WHAT THIS TASK INVOLVES: Restate word for word the lines that run from the one containing "Open the orange Zapier integration icon" to the last line of the data, both ends included.

--- RECORDS Enclosed Below ---

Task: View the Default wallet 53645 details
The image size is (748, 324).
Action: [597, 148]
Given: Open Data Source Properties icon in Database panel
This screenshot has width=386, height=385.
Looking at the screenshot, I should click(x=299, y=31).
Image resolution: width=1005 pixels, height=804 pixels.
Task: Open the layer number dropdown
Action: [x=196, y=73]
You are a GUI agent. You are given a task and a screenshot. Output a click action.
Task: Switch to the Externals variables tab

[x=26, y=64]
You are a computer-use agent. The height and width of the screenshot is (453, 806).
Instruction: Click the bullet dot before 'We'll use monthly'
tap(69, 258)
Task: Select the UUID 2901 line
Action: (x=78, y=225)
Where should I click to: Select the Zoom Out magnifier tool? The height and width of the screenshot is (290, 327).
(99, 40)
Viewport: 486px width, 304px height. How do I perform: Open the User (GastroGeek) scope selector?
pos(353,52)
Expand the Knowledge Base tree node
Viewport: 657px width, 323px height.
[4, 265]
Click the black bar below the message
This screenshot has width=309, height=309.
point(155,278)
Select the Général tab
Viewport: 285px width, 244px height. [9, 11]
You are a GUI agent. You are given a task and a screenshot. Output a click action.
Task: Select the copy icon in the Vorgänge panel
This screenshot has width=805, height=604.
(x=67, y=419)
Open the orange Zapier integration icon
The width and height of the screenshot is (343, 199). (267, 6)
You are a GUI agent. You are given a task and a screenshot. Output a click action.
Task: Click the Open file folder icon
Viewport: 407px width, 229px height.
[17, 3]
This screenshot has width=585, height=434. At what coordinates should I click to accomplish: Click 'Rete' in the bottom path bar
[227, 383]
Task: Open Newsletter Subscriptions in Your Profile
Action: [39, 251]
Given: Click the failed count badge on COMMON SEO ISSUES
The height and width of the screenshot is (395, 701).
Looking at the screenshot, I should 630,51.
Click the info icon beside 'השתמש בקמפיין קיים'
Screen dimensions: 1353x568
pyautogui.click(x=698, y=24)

--- End of Enclosed RECORDS ---

YOUR SOLUTION:
Open the orange Zapier integration icon
The width and height of the screenshot is (343, 199). (267, 6)
You are a GUI agent. You are given a task and a screenshot. Output a click action.
Task: Click the Open file folder icon
Viewport: 407px width, 229px height.
[17, 3]
This screenshot has width=585, height=434. At what coordinates should I click to accomplish: Click 'Rete' in the bottom path bar
[227, 383]
Task: Open Newsletter Subscriptions in Your Profile
Action: [39, 251]
Given: Click the failed count badge on COMMON SEO ISSUES
The height and width of the screenshot is (395, 701).
Looking at the screenshot, I should 630,51.
Click the info icon beside 'השתמש בקמפיין קיים'
Screen dimensions: 1353x568
pyautogui.click(x=698, y=24)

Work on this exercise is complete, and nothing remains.